While there had been multiple explanations of evolution including vitalism, catastrophism, and structuralism through the 19th century, four major alternatives to natural selection were in play at the turn of the 20th century:

  • Theistic evolution was the belief that God directly guided evolution. (This should not be confused with the more recent use of the term theistic evolution, referring to the theological belief about the compatibility of science and religion.)
  • The idea that evolution was driven by the inheritance of characteristics acquired during the life of the organism was called neo-Lamarckism.
  • Orthogenesis involved the belief that organisms were affected by internal forces or laws of development that drove evolution in particular directions
  • Saltationism propounded the idea that evolution was largely the product of large mutations that created new species in a single step.

Theistic evolution largely disappeared from the scientific literature by the end of the 19th century as direct appeals to supernatural causes came to be seen as unscientific. The other alternatives had significant followings well into the 20th century; mainstream biology largely abandoned them only when developments in genetics made them seem increasingly untenable, and when the development of population genetics and the modern evolutionary synthesis demonstrated the explanatory power of natural selection. Ernst Mayr wrote that as late as 1930 most textbooks still emphasized such non-Darwinian mechanisms.[6]


Evolution was widely accepted in scientific circles within a few years after the publication of On the Origin of Species, but acceptance of natural selection as its driving mechanism was much less.[7] By the end of the 19th century criticism of natural selection had reached the point that in 1903 the German botanist, Eberhardt Dennart, wrote that "We are now standing at the death bed of Darwinism", and in 1907 the Stanford University entomologist Vernon Lyman Kellogg who supported natural selection had to admit "... the fair truth is that the Darwinian selection theory, considered with regard to its claimed capacity to be an independently sufficient mechanical explanation of descent, stands today seriously discredited in the biological world." [8] Though he added that there were problems preventing the widespread acceptance of any of the alternatives, as large mutations seemed too uncommon, and there was no experimental evidence of mechanisms that could support either Lamarckism or orthogenesis.[9] Ernst Mayr wrote that a survey of evolutionary literature and biology textbooks showed that as late as 1930 the belief that natural selection was the most important factor in evolution was a minority viewpoint with only a few population geneticists being strict selectionists.[6]

Motivation for alternatives[edit]

There were a variety of different factors that motivated people to propose other evolutionary mechanisms as alternatives to natural selection. Natural selection, with its emphasis on death and competition, did not appeal to some naturalists because they felt it was immoral, and left little room for teleology or the concept of progress in the development of life.[10][11] Some of these scientists and philosophers, like St.

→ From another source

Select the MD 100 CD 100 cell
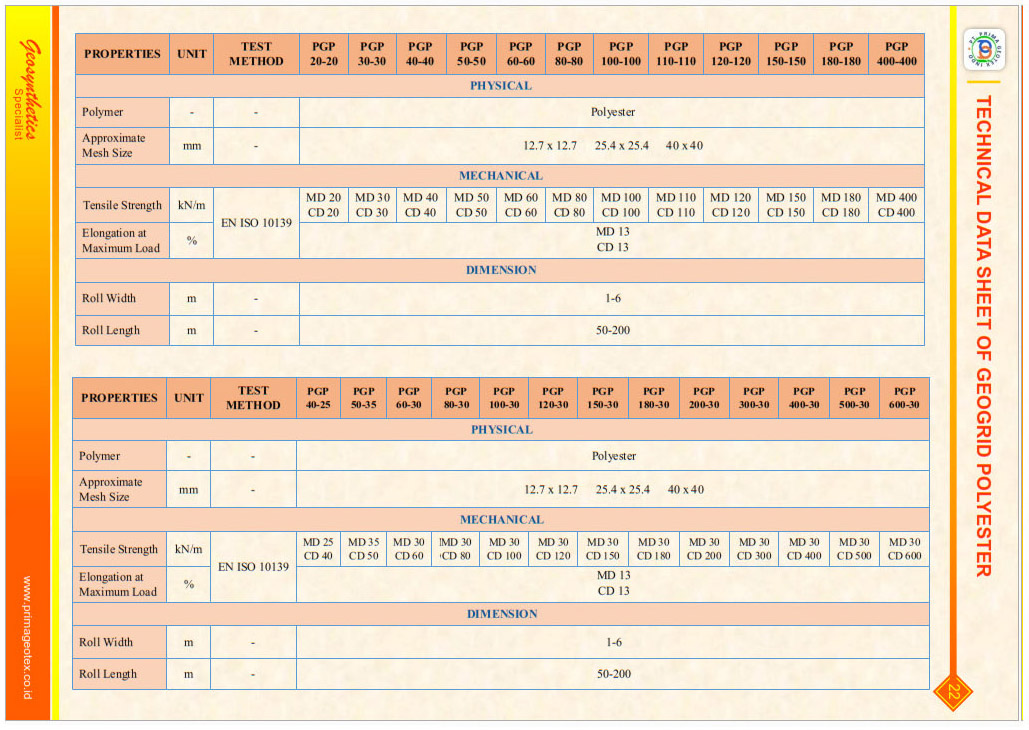This screenshot has height=730, width=1029. coord(621,205)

George Jackson Mivart and Charles Lyell, who came to accept evolution but disliked natural selection, raised religious objections.[12] Others, such as Herbert Spencer, the botanist George Henslow (son of Darwin's mentor John Stevens Henslow also a botanist), and Samuel Butler, felt that evolution was an inherently progressive process that natural selection alone was insufficient to explain. Still others, including the American paleontologists Edward Drinker Cope and Alpheus Hyatt, had an idealist perspective and felt that nature, including the development of life, followed orderly patterns that natural selection could not explain.[13]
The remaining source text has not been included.